2.4 Do texto literário ao registro das memórias

Do mesmo modo que a escola tem uma atribuição relevante quanto ao registro das memórias, é outorgada à instituição a função de desenvolver o gosto pela leitura em seus educandos, apresentando-lhes textos literários e propiciando a compreensão destes. Desta forma, a literatura contribui, decisivamente, em nossa pesquisa, com a descoberta das identidades e a produção dos relatos de memórias.

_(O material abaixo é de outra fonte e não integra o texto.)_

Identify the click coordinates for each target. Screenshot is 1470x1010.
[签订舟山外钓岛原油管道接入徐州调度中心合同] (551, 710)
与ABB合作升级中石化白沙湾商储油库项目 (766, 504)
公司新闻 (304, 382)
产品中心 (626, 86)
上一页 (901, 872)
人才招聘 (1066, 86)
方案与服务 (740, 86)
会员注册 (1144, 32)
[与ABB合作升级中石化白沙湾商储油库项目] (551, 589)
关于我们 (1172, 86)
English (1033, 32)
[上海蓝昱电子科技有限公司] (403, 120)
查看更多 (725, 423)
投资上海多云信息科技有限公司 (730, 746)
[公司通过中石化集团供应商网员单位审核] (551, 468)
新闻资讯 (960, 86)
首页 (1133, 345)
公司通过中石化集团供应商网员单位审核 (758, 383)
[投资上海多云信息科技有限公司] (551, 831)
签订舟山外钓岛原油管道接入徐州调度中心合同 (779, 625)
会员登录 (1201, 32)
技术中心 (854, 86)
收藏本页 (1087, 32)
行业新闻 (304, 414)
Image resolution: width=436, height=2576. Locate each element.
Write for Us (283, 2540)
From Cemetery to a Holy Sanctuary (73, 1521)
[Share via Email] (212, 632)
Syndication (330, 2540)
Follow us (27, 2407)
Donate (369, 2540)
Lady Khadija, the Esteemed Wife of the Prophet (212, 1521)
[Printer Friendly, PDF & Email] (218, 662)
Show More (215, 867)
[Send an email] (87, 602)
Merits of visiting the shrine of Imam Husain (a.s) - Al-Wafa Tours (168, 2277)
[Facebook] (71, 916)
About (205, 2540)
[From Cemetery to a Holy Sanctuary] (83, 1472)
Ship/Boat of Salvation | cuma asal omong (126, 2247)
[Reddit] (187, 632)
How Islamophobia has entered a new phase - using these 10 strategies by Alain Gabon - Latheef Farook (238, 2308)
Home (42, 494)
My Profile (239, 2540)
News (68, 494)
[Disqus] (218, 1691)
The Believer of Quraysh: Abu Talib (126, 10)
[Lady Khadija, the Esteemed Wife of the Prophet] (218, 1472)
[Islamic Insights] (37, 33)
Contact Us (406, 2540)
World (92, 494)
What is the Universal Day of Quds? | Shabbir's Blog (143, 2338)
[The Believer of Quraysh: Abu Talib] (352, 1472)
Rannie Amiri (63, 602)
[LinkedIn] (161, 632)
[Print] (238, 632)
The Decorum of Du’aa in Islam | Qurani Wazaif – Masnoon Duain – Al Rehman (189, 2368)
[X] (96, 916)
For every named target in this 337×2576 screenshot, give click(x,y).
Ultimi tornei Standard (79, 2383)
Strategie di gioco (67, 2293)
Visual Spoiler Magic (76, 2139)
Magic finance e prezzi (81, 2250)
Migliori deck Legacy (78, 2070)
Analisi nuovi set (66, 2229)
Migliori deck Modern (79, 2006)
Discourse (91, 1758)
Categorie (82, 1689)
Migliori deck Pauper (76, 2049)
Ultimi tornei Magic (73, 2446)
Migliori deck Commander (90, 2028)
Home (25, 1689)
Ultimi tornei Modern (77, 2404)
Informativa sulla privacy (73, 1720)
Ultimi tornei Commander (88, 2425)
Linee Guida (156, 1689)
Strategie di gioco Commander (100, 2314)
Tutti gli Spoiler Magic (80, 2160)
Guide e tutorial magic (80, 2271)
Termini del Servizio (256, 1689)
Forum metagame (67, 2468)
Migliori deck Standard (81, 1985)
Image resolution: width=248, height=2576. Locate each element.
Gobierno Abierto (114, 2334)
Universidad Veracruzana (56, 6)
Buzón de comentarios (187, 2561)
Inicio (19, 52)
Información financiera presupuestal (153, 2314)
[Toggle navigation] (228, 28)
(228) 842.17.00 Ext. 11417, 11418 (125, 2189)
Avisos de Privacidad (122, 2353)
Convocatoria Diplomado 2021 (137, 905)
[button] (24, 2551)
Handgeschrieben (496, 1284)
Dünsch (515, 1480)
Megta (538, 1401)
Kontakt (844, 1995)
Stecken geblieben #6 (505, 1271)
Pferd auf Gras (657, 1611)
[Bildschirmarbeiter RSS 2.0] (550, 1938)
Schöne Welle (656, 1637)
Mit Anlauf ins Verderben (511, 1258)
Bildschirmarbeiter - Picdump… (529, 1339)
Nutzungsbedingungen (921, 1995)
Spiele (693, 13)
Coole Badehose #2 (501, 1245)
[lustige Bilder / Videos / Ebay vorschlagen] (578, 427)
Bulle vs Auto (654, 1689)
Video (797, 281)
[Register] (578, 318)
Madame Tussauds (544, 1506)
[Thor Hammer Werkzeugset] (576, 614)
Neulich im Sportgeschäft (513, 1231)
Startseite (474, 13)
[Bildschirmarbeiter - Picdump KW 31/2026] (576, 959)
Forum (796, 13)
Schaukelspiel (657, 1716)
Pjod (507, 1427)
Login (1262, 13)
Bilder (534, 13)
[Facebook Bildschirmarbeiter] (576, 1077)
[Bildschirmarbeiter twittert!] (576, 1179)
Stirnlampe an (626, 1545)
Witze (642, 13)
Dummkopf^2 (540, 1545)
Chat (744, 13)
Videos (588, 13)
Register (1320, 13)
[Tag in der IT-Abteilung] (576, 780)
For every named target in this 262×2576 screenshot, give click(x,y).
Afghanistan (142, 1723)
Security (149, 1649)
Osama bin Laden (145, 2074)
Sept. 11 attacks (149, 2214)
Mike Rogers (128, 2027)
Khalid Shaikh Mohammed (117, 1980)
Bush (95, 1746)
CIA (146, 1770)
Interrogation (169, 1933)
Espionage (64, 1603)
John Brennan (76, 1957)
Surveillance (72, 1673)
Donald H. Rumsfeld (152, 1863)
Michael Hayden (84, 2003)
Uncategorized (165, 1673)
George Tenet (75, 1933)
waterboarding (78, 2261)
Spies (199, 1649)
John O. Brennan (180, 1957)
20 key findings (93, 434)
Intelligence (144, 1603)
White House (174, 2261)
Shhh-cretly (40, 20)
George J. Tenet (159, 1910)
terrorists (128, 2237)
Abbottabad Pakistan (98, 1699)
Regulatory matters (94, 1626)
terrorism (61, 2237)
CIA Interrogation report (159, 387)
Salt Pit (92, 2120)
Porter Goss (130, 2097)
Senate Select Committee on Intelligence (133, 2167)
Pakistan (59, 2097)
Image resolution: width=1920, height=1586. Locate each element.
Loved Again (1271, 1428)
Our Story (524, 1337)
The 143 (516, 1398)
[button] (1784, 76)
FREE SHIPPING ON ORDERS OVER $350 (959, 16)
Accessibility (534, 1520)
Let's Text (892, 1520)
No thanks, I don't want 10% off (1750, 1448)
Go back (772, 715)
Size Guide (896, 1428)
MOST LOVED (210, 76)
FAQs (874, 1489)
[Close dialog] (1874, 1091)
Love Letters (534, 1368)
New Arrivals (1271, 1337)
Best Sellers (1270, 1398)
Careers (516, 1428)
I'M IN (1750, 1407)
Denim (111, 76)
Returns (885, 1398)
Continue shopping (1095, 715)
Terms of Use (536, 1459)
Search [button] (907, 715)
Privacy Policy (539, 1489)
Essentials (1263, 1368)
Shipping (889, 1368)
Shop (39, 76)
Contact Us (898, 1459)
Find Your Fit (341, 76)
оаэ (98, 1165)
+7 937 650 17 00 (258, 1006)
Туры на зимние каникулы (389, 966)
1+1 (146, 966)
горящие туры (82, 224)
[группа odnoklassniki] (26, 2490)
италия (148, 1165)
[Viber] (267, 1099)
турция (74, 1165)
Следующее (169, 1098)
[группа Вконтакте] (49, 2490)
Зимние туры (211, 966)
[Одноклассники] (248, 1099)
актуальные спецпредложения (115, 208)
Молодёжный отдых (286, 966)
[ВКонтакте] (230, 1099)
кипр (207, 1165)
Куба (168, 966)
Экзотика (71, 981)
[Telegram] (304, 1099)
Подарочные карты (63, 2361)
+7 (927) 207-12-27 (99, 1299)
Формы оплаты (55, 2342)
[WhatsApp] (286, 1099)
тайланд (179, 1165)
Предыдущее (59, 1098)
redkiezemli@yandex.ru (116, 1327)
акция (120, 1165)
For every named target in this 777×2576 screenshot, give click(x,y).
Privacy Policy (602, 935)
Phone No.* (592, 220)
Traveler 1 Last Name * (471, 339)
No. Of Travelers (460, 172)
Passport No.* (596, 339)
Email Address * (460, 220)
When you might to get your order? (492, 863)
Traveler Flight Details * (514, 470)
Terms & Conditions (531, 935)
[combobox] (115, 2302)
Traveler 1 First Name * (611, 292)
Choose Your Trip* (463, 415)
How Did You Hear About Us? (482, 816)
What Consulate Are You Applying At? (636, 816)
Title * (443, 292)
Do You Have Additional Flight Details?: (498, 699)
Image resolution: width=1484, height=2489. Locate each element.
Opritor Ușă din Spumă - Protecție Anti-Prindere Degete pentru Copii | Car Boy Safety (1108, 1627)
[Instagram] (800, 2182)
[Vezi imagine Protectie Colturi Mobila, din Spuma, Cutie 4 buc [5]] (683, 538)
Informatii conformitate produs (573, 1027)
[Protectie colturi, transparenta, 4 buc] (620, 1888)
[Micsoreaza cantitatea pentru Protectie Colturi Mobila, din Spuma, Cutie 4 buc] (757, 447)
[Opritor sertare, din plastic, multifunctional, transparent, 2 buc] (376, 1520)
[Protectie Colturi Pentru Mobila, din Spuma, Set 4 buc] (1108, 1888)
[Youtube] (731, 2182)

Ao formularmos a proposta de trabalho, refletimos sobre as dificuldades que historicamente vêm acompanhando professores e alunos, especialmente da rede pública deste país. Entendemos que atividades que promovam e fortaleçam a interação entre leitores e o texto literário demandam planejamento e envolvimento da comunidade escolar. Nesse sentido, o projeto de intervenção foi pensado de maneira a fim de proporcionar o relato das memórias dos sujeitos à medida que percebiam suas identidades, despertados pela leitura de textos literários, pesquisa com os parentes, roda de conversas, contação de histórias. Esse processo de contato e conhecimento do texto literário tem um caráter humanizador apontado por Antônio Cândido, no texto “O direito à literatura”:

A produção literária tira as palavras do nada e as dispõe como todo articulado. Este é o primeiro nível humanizador, ao contrário do que geralmente se pensa. A organização da palavra comunica-se ao nosso espírito e o leva, primeiro a se organizar; em seguida, a organizar o mundo. Isto ocorre desde as formas mais simples, como a quadrinha, o provérbio, a história de bichos, que sintetizam a experiência e a reduzem a sugestão, norma, conselho ou simples espetáculo mental (CÂNDIDO, 1995, p. 177).